L’audizione del ministro di giustizia Jeff Sessions davanti alla commissione di intelligence del Senato è stata controversa; il ministro ha respinto con indignazione la dichiarazione per cui lui avrebbe saputo e fatto parte del Russiagate, e ha ripetutamente rifiutato di parlare delle conversazioni avute con Donald Trump.

Oltre a questo è stato spesso colto da vuoti di memoria, affermando di non ricordare episodi del suo recente passato in cui la sua strada avrebbe a incrociato quella di Sergei Kislyak, l’ambasciatore russo a Washington.

A quanto dichiarato da Sessions, il 12 aprile 2016 al Myflower hotel, quando il candidato Trump teneva un discorso a cui aveva assistito anche Kislyak, come mostrano i filmati, non era al corrente della presenza dell’ambasciatore che avrebbe scoperto solo in seguito.

SESSIONS È ANDATO OLTRE affermando che «Durante la campagna elettorale non ho mai sentito neanche una voce su possibili interferenze nelle nostre elezioni da parte dei russi». Probabilmente toccherà al procuratore speciale Robert Mueller stabilire se davvero ci sono stati questi rapporti tra il Cremlino e lo staff di Trump e in che modo vi è coinvolto Sessions, ma già circolano voci di un possibile licenziamento di Mueller; martedì la Casa bianca ha dichiarato che, anche se il presidente «ha ogni diritto» di licenziarlo, «al momento non ha intenzione di farlo», ma c’è sempre tempo.

SUI RAPPORTI DIFFICILI tra Comey e la Casa bianca, Sessions ha fatto risposto con una motivazione debole, sia logicamente che giuridicamente, dicendo: «Non sono nelle condizioni di rispondere: devo proteggere le conversazioni private con il presidente»; una risposta che ha fatto scuotere molte teste, e durante l’udienza il senatore democratico Martin Heinrich ha ricordato spazientito al ministro: «Lei ha giurato di dire tutta la verità, ma non sta rispondendo a questa Commissione». Queste udienze stanno mettendo in luce non solo gli interrogati ma anche chi li interroga, come il senatore della California, Kamala Harris, che più di tutti ha incalzato Sessions, quando il ministro adduceva come scusa per non riapondere «alcuni vincoli giudiziari» che, quando Harris gli ha chiesto di nominare, non ha saputo elencare, dando vita al momento più imbarazzante di tutta l’udienza.

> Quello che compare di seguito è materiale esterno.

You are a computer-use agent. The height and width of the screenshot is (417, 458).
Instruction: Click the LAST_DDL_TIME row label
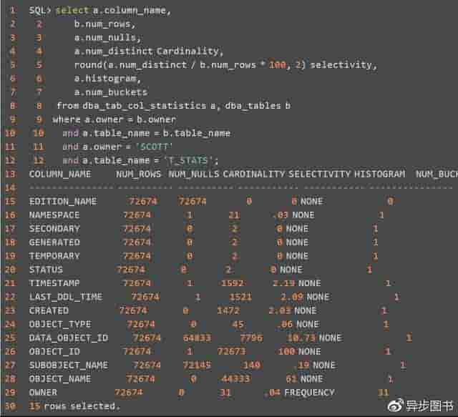click(66, 297)
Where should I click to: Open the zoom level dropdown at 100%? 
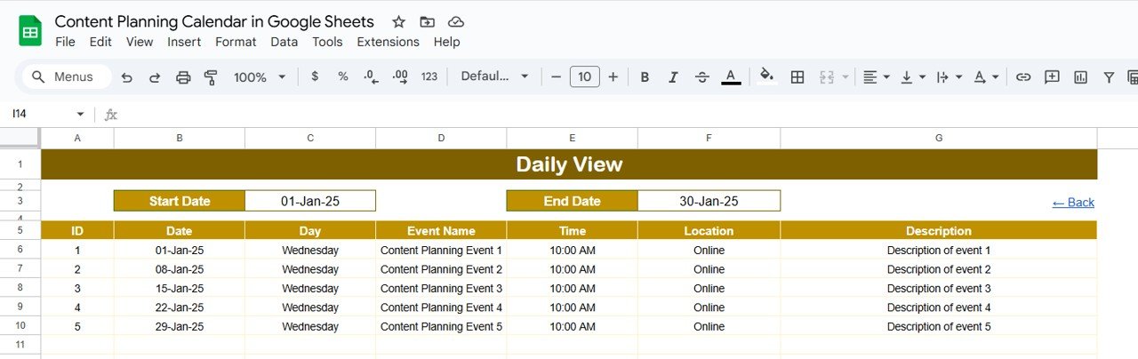coord(260,77)
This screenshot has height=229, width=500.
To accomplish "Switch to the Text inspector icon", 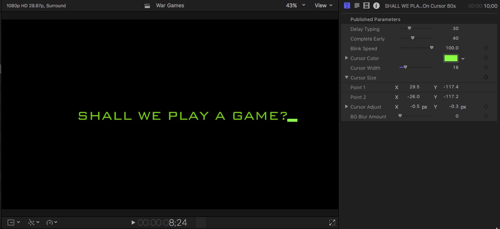I will tap(357, 6).
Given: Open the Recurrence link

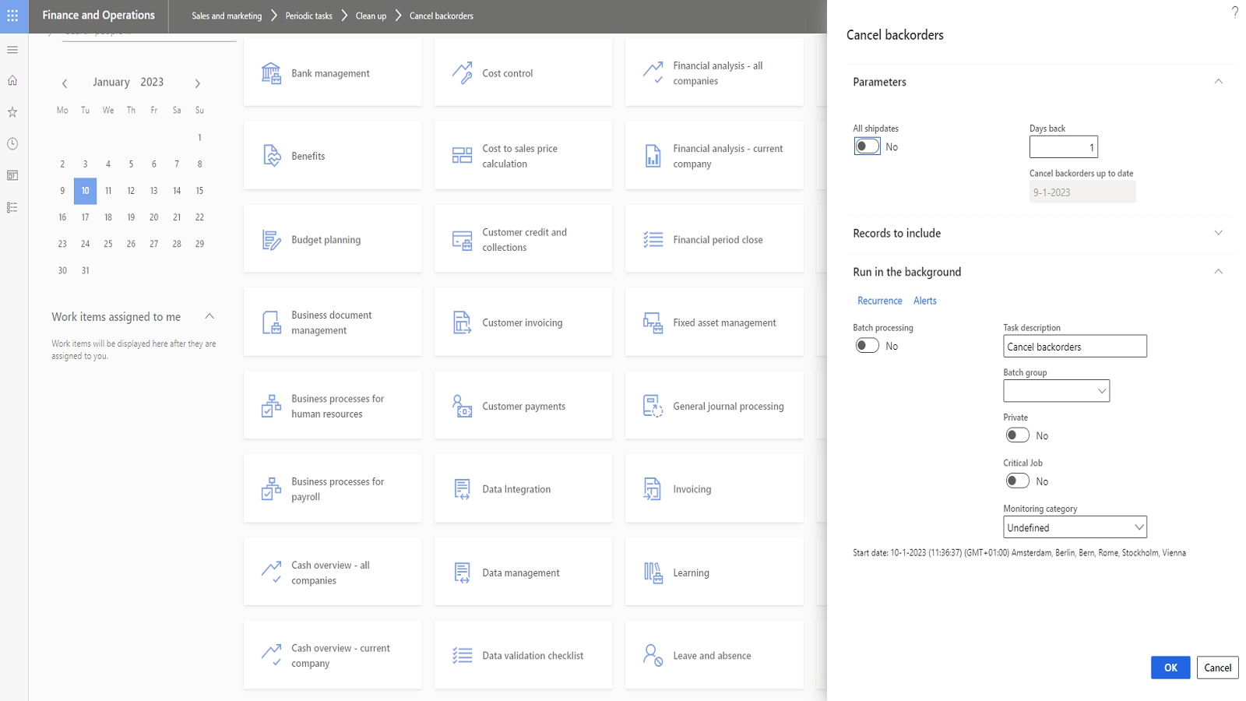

Mentre i riflettori erano puntati sulla commissione di intelligence, Trump non stava con le mani in mano e proprio in quelle ore ha conferito al generale Jim Mattis, detto «Cane Pazzo», attuale segretario alla Difesa, l’autorità necessaria per gestire le truppe in Afghanistan, dove il commander in chief, ora, non è più il presidente.

«NON STIAMO VINCENDO, i talebani avanzano in Afghanistan – ha detto Mattis davanti alla commissione Forze Armate del Senato – Correggeremo questa situazione al più presto, i talebani hanno avuto un buon anno e in questo momento penso che il nemico stia avanzando». Gli Stati uniti stanno quindi valutando come nuova strategia vincente la possibilità di inviare alcune migliaia di soldati in più in Afghanistan.

Non è immediatamente chiaro come la decisione influirà sui livelli dell’esercito, della Casa bianca e del Pentagono che non hanno ufficialmente commentato le dichiarazioni di Mattis, che però ha il potere e i mezzi decisionali. La mossa è un «allontanamento molto deciso dalle politiche di Obama», ha dichiarato una fonte vicina al segretario della Difesa. Già nel mese di febbraio, il generale Mattis aveva dichiarato al congresso che sarebbero state necessarie migliaia di elementi nella zona, in modo da uscire dall’attuale «stallo».

Questi elementi adesso potrà averli a disposizione senza domandare il permesso a nessuno, altri «stivali sul suolo», quindi.